→ **Problem**: Arrange every line of the records below as a numbered list, dropping the blank lines.

Records for locating described items:
>> START

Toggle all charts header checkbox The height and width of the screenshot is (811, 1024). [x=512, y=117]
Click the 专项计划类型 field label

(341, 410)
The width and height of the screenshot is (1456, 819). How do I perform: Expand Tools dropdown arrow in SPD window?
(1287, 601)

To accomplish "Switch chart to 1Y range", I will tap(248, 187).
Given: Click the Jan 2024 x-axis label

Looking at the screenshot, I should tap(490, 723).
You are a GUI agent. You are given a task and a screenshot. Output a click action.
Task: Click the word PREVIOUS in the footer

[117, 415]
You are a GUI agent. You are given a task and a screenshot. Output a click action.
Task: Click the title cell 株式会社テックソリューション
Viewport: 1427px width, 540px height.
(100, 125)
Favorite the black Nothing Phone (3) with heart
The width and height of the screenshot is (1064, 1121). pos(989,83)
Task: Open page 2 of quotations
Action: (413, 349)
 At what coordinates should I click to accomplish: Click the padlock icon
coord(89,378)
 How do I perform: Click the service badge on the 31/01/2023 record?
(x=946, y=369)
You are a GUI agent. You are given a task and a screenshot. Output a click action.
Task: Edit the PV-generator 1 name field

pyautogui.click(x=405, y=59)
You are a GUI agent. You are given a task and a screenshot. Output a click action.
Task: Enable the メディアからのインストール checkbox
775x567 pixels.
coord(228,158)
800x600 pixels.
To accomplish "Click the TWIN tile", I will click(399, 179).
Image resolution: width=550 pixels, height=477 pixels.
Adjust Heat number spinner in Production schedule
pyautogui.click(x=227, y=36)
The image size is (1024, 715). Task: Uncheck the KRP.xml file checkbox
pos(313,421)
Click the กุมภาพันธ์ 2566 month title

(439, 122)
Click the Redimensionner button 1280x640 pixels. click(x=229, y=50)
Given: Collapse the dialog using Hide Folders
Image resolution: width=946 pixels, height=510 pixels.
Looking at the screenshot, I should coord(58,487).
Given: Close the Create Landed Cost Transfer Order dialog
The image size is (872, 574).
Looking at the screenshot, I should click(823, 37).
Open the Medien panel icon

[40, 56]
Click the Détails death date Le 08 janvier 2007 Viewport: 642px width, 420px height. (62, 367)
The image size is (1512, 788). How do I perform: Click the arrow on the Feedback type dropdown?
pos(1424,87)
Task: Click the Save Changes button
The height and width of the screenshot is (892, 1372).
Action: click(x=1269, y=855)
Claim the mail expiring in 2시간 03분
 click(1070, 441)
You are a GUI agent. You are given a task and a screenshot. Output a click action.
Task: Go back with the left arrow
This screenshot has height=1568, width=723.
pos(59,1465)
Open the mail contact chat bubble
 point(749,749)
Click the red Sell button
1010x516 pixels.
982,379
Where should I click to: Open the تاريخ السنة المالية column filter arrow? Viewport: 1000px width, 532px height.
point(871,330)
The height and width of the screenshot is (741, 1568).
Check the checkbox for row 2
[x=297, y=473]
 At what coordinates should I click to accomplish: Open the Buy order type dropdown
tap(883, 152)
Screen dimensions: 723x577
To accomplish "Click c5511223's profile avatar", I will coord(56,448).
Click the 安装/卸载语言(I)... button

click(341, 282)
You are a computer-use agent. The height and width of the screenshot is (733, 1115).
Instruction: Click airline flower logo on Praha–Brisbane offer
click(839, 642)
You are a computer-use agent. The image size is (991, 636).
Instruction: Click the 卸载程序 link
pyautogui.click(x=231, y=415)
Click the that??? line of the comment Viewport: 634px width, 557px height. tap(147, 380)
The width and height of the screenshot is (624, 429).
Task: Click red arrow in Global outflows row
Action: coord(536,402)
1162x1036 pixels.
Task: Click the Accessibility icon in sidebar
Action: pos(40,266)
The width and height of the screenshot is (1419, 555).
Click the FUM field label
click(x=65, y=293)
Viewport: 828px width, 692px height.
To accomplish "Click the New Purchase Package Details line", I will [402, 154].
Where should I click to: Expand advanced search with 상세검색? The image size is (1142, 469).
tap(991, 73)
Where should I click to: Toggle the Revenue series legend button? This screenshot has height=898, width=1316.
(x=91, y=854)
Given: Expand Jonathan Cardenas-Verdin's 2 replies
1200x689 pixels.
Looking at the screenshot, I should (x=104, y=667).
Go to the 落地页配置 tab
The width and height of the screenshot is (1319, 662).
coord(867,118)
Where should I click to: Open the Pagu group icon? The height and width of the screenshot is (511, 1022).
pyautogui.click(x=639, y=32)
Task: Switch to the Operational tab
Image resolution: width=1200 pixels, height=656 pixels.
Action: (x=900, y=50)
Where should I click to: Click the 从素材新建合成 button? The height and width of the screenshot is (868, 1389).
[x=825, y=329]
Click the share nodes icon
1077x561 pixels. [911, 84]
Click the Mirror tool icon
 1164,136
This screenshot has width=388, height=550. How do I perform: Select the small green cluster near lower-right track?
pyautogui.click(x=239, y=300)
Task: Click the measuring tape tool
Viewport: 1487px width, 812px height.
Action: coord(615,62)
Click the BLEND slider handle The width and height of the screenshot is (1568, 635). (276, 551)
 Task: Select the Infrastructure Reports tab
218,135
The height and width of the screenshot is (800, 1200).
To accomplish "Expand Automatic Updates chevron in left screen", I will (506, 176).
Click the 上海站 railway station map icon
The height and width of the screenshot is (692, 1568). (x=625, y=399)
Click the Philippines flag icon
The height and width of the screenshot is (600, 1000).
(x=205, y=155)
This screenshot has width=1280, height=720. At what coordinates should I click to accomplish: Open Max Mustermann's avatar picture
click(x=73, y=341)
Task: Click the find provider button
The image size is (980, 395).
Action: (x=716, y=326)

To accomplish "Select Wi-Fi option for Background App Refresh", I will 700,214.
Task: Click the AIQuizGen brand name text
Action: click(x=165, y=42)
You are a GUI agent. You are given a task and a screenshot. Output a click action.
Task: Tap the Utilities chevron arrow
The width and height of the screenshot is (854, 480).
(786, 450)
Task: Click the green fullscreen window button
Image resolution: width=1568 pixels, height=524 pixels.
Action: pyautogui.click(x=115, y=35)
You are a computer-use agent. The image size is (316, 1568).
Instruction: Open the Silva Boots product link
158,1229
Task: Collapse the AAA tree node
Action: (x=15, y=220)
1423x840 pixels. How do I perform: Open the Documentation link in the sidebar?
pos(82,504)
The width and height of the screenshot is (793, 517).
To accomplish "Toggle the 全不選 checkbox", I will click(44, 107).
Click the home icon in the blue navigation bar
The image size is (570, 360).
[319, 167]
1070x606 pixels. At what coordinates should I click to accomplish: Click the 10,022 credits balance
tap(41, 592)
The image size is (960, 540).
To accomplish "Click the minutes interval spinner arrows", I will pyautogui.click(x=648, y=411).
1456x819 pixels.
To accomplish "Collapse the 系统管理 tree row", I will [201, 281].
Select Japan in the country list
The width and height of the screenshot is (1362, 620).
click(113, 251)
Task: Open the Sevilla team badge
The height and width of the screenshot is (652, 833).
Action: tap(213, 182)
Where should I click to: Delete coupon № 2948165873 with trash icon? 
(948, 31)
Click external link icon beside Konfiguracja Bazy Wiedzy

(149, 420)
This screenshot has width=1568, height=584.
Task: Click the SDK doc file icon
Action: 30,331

>> END

→ **The completed task**:
1. Toggle all charts header checkbox The height and width of the screenshot is (811, 1024). [x=512, y=117]
2. Click the 专项计划类型 field label
3. (341, 410)
4. The width and height of the screenshot is (1456, 819). How do I perform: Expand Tools dropdown arrow in SPD window?
5. (1287, 601)
6. To accomplish "Switch chart to 1Y range", I will tap(248, 187).
7. Given: Click the Jan 2024 x-axis label
8. Looking at the screenshot, I should tap(490, 723).
9. You are a GUI agent. You are given a task and a screenshot. Output a click action.
10. Task: Click the word PREVIOUS in the footer
11. [117, 415]
12. You are a GUI agent. You are given a task and a screenshot. Output a click action.
13. Task: Click the title cell 株式会社テックソリューション
14. Viewport: 1427px width, 540px height.
15. (100, 125)
16. Favorite the black Nothing Phone (3) with heart
17. The width and height of the screenshot is (1064, 1121). pos(989,83)
18. Task: Open page 2 of quotations
19. Action: (413, 349)
20.  At what coordinates should I click to accomplish: Click the padlock icon
21. coord(89,378)
22.  How do I perform: Click the service badge on the 31/01/2023 record?
23. (x=946, y=369)
24. You are a GUI agent. You are given a task and a screenshot. Output a click action.
25. Task: Edit the PV-generator 1 name field
26. pyautogui.click(x=405, y=59)
27. You are a GUI agent. You are given a task and a screenshot. Output a click action.
28. Task: Enable the メディアからのインストール checkbox
29. 775x567 pixels.
30. coord(228,158)
31. 800x600 pixels.
32. To accomplish "Click the TWIN tile", I will click(399, 179).
33. Image resolution: width=550 pixels, height=477 pixels.
34. Adjust Heat number spinner in Production schedule
35. pyautogui.click(x=227, y=36)
36. The image size is (1024, 715). Task: Uncheck the KRP.xml file checkbox
37. pos(313,421)
38. Click the กุมภาพันธ์ 2566 month title
39. (439, 122)
40. Click the Redimensionner button 1280x640 pixels. click(x=229, y=50)
41. Given: Collapse the dialog using Hide Folders
42. Image resolution: width=946 pixels, height=510 pixels.
43. Looking at the screenshot, I should coord(58,487).
44. Given: Close the Create Landed Cost Transfer Order dialog
45. The image size is (872, 574).
46. Looking at the screenshot, I should click(823, 37).
47. Open the Medien panel icon
48. [40, 56]
49. Click the Détails death date Le 08 janvier 2007 Viewport: 642px width, 420px height. (62, 367)
50. The image size is (1512, 788). How do I perform: Click the arrow on the Feedback type dropdown?
51. pos(1424,87)
52. Task: Click the Save Changes button
53. The height and width of the screenshot is (892, 1372).
54. Action: click(x=1269, y=855)
55. Claim the mail expiring in 2시간 03분
56.  click(1070, 441)
57. You are a GUI agent. You are given a task and a screenshot. Output a click action.
58. Task: Go back with the left arrow
59. This screenshot has height=1568, width=723.
60. pos(59,1465)
61. Open the mail contact chat bubble
62.  point(749,749)
63. Click the red Sell button
64. 1010x516 pixels.
65. 982,379
66. Where should I click to: Open the تاريخ السنة المالية column filter arrow? Viewport: 1000px width, 532px height.
67. point(871,330)
68. The height and width of the screenshot is (741, 1568).
69. Check the checkbox for row 2
70. [x=297, y=473]
71.  At what coordinates should I click to accomplish: Open the Buy order type dropdown
72. tap(883, 152)
73. Screen dimensions: 723x577
74. To accomplish "Click c5511223's profile avatar", I will coord(56,448).
75. Click the 安装/卸载语言(I)... button
76. click(341, 282)
77. You are a computer-use agent. The height and width of the screenshot is (733, 1115).
78. Instruction: Click airline flower logo on Praha–Brisbane offer
79. click(839, 642)
80. You are a computer-use agent. The image size is (991, 636).
81. Instruction: Click the 卸载程序 link
82. pyautogui.click(x=231, y=415)
83. Click the that??? line of the comment Viewport: 634px width, 557px height. tap(147, 380)
84. The width and height of the screenshot is (624, 429).
85. Task: Click red arrow in Global outflows row
86. Action: coord(536,402)
87. 1162x1036 pixels.
88. Task: Click the Accessibility icon in sidebar
89. Action: pos(40,266)
90. The width and height of the screenshot is (1419, 555).
91. Click the FUM field label
92. click(x=65, y=293)
93. Viewport: 828px width, 692px height.
94. To accomplish "Click the New Purchase Package Details line", I will [402, 154].
95. Where should I click to: Expand advanced search with 상세검색? The image size is (1142, 469).
96. tap(991, 73)
97. Where should I click to: Toggle the Revenue series legend button? This screenshot has height=898, width=1316.
98. (x=91, y=854)
99. Given: Expand Jonathan Cardenas-Verdin's 2 replies
100. 1200x689 pixels.
101. Looking at the screenshot, I should (x=104, y=667).
102. Go to the 落地页配置 tab
103. The width and height of the screenshot is (1319, 662).
104. coord(867,118)
105. Where should I click to: Open the Pagu group icon? The height and width of the screenshot is (511, 1022).
106. pyautogui.click(x=639, y=32)
107. Task: Switch to the Operational tab
108. Image resolution: width=1200 pixels, height=656 pixels.
109. Action: (x=900, y=50)
110. Where should I click to: Click the 从素材新建合成 button? The height and width of the screenshot is (868, 1389).
111. [x=825, y=329]
112. Click the share nodes icon
113. 1077x561 pixels. [911, 84]
114. Click the Mirror tool icon
115.  1164,136
116. This screenshot has width=388, height=550. How do I perform: Select the small green cluster near lower-right track?
117. pyautogui.click(x=239, y=300)
118. Task: Click the measuring tape tool
119. Viewport: 1487px width, 812px height.
120. Action: coord(615,62)
121. Click the BLEND slider handle The width and height of the screenshot is (1568, 635). (276, 551)
122.  Task: Select the Infrastructure Reports tab
123. 218,135
124. The height and width of the screenshot is (800, 1200).
125. To accomplish "Expand Automatic Updates chevron in left screen", I will (506, 176).
126. Click the 上海站 railway station map icon
127. The height and width of the screenshot is (692, 1568). (x=625, y=399)
128. Click the Philippines flag icon
129. The height and width of the screenshot is (600, 1000).
130. (x=205, y=155)
131. This screenshot has width=1280, height=720. At what coordinates should I click to accomplish: Open Max Mustermann's avatar picture
132. click(x=73, y=341)
133. Task: Click the find provider button
134. The image size is (980, 395).
135. Action: (x=716, y=326)
136. To accomplish "Select Wi-Fi option for Background App Refresh", I will 700,214.
137. Task: Click the AIQuizGen brand name text
138. Action: click(x=165, y=42)
139. You are a GUI agent. You are given a task and a screenshot. Output a click action.
140. Task: Tap the Utilities chevron arrow
141. The width and height of the screenshot is (854, 480).
142. (786, 450)
143. Task: Click the green fullscreen window button
144. Image resolution: width=1568 pixels, height=524 pixels.
145. Action: pyautogui.click(x=115, y=35)
146. You are a computer-use agent. The image size is (316, 1568).
147. Instruction: Open the Silva Boots product link
148. 158,1229
149. Task: Collapse the AAA tree node
150. Action: (x=15, y=220)
151. 1423x840 pixels. How do I perform: Open the Documentation link in the sidebar?
152. pos(82,504)
153. The width and height of the screenshot is (793, 517).
154. To accomplish "Toggle the 全不選 checkbox", I will click(44, 107).
155. Click the home icon in the blue navigation bar
156. The image size is (570, 360).
157. [319, 167]
158. 1070x606 pixels. At what coordinates should I click to accomplish: Click the 10,022 credits balance
159. tap(41, 592)
160. The image size is (960, 540).
161. To accomplish "Click the minutes interval spinner arrows", I will pyautogui.click(x=648, y=411).
162. 1456x819 pixels.
163. To accomplish "Collapse the 系统管理 tree row", I will [201, 281].
164. Select Japan in the country list
165. The width and height of the screenshot is (1362, 620).
166. click(113, 251)
167. Task: Open the Sevilla team badge
168. The height and width of the screenshot is (652, 833).
169. Action: tap(213, 182)
170. Where should I click to: Delete coupon № 2948165873 with trash icon? 
171. (948, 31)
172. Click external link icon beside Konfiguracja Bazy Wiedzy
173. (149, 420)
174. This screenshot has width=1568, height=584.
175. Task: Click the SDK doc file icon
176. Action: 30,331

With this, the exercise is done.